**Material supplied:**
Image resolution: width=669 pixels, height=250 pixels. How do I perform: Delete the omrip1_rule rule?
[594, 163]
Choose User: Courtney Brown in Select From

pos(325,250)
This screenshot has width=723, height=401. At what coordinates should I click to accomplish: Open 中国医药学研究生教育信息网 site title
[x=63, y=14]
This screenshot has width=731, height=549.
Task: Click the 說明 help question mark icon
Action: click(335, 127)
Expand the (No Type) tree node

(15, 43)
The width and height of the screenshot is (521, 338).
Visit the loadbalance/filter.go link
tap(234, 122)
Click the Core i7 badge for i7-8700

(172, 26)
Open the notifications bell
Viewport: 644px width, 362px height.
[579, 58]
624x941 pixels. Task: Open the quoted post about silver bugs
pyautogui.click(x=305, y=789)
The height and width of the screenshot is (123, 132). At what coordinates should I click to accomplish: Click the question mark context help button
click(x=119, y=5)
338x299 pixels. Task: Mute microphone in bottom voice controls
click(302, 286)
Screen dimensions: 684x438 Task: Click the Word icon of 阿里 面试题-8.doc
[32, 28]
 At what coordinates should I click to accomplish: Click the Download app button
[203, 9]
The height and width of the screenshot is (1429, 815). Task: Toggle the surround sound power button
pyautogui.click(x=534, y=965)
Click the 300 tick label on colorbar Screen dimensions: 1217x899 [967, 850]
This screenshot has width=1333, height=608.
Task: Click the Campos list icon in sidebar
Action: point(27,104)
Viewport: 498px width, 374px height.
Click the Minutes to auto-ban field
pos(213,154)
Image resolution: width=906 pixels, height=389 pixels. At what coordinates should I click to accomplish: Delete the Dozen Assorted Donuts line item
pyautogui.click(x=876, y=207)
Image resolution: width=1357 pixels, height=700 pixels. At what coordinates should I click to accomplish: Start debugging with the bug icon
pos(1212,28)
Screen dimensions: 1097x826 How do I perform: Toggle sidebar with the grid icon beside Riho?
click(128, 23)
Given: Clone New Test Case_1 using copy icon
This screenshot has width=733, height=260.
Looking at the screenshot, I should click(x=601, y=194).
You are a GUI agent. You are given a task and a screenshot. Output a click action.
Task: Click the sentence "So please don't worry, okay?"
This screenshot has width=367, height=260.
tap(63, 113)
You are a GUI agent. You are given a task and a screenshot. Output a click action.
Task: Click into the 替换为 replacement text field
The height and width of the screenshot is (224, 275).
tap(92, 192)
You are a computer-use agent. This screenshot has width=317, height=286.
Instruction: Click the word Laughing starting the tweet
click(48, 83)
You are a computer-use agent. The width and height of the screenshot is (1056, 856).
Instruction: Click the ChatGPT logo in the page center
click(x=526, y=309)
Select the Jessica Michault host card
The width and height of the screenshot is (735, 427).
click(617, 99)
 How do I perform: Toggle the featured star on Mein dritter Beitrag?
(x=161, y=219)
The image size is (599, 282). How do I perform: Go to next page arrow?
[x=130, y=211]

**Your task:** Pull out every line above that contains the word "Select".

**Written response:**
Choose User: Courtney Brown in Select From
Select the Jessica Michault host card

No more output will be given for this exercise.